Abstract

The study was to detect the role of GDNF, PGP9.5 (a neuronal marker), and GFAP (EGCs' marker) in the mechanism of non-steroidal anti-inflammatory drugs (NSAIDs) related to intestinal injury and to clarify the protective effect of berberine in the treatment of NSAID-induced small intestinal disease.
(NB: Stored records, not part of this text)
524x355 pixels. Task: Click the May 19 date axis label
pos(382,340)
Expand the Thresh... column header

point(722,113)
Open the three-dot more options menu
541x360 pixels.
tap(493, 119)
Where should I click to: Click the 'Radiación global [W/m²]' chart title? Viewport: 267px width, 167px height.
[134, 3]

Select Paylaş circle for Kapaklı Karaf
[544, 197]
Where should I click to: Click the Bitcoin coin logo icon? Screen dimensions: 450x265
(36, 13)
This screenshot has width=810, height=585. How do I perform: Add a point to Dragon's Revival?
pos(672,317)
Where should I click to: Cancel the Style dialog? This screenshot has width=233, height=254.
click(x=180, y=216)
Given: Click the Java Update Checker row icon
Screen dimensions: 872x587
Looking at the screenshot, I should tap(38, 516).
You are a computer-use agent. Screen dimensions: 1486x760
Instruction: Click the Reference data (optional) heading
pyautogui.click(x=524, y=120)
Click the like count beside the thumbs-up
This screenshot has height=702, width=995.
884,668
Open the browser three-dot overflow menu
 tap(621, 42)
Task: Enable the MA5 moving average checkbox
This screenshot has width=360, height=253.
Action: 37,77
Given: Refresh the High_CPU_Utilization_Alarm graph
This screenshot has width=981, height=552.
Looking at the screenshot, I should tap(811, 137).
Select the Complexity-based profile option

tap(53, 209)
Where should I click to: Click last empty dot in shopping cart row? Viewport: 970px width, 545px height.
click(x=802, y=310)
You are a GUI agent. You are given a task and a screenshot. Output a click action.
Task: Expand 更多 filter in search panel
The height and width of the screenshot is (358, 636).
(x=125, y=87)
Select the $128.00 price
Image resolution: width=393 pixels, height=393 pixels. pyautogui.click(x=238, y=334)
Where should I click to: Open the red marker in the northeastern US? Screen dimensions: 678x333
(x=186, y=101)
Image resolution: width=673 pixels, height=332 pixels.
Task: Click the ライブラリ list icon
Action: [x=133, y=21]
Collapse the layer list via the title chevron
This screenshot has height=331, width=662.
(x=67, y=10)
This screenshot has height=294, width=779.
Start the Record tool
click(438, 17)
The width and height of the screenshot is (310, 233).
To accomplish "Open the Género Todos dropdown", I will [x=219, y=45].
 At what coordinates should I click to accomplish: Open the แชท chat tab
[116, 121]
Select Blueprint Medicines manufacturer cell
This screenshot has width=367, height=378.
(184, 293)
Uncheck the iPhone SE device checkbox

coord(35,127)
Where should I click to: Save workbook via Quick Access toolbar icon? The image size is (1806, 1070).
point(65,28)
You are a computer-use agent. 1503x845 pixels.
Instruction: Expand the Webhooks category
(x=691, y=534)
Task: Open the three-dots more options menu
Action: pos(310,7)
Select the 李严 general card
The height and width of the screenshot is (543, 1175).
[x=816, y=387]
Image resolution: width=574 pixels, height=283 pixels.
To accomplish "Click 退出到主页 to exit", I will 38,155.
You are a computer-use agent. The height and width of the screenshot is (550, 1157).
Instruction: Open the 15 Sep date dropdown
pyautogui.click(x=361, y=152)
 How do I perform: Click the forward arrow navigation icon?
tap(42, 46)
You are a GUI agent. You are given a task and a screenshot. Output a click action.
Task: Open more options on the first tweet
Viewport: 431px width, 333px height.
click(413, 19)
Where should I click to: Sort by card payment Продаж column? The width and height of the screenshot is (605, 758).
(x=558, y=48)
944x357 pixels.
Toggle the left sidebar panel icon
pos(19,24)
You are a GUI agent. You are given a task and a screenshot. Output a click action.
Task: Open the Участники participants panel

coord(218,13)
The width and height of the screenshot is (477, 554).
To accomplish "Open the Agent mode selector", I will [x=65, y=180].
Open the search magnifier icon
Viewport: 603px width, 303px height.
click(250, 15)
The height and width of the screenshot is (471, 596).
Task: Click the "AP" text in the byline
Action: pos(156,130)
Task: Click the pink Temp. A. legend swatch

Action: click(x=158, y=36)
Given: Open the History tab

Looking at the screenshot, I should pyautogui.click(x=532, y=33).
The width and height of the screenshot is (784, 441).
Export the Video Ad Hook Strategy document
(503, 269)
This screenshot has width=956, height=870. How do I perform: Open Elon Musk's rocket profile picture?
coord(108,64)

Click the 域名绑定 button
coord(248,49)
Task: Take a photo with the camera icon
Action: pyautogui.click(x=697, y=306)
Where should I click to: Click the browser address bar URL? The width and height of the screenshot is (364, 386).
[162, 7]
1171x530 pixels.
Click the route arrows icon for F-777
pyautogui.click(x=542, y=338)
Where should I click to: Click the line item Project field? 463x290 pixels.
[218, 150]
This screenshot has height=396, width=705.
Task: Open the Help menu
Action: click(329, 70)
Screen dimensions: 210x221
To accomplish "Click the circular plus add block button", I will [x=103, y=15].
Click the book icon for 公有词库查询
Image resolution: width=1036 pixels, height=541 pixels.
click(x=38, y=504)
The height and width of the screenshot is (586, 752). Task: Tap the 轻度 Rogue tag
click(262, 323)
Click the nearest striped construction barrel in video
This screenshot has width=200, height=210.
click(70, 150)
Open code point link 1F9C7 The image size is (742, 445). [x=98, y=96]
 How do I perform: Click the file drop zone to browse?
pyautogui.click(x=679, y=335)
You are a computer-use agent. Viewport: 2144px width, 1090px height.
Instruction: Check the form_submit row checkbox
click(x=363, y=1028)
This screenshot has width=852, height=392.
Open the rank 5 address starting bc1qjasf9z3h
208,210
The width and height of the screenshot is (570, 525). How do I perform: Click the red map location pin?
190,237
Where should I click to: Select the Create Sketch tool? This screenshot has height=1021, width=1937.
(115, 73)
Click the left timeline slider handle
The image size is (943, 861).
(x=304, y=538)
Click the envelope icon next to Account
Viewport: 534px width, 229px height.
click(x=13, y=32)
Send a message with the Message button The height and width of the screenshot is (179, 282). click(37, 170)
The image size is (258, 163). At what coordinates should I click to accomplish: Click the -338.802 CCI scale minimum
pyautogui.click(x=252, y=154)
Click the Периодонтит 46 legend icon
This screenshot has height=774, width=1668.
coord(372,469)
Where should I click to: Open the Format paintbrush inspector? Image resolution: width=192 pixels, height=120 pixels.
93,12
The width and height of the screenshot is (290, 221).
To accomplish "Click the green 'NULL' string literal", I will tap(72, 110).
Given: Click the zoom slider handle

Forty male SD rats were divided randomly into five groups (A-E): Group A: control group; Group B: model group received diclofenac sodium 7.5mg/(kg*day) for 5days; Group C-E: berberine low, medium and high dose groups were treated by 7.5mg/(kg*day) diclofenac sodium for 5days then received berberine 25mg/(kg*day), 50mg/(kg*day), and 75mg/(kg*day), respectively, between the sixth and eighth day. Intestinal mucosa was taken on the ninth day to observe the general, histological injuries, and to measure the intestinal epithelial thickness. Then, immunohistochemistry was performed to detect the expression of PGP9.5 and GFAP, and Western blot was performed to detect GDNF expression. The histological score and the general score in the model group were, respectively, 5.75±1.04 and 4.83±0.92. Scores in berberine medium and high berberine group were lower compared with the model group (P<0.05). The intestinal epithelial thickness in the model group was lower than in the control group and the berberine groups (P<0.05). PGP9.5, GFAP, and GDNF content in the model group and the three berberine groups were significantly lower than in the control groups (P<0.05). PGP9.5, GFAP, and GDNF content in the control group and the three berberine groups were higher compared with the model groups (P<0.05). Berberine can protect the intestinal mucosa of NSAID users, and the mechanism is associated with the reparation of the enteric nervous system via upregulating the expression of PGP9.5, GFAP, and GDNF.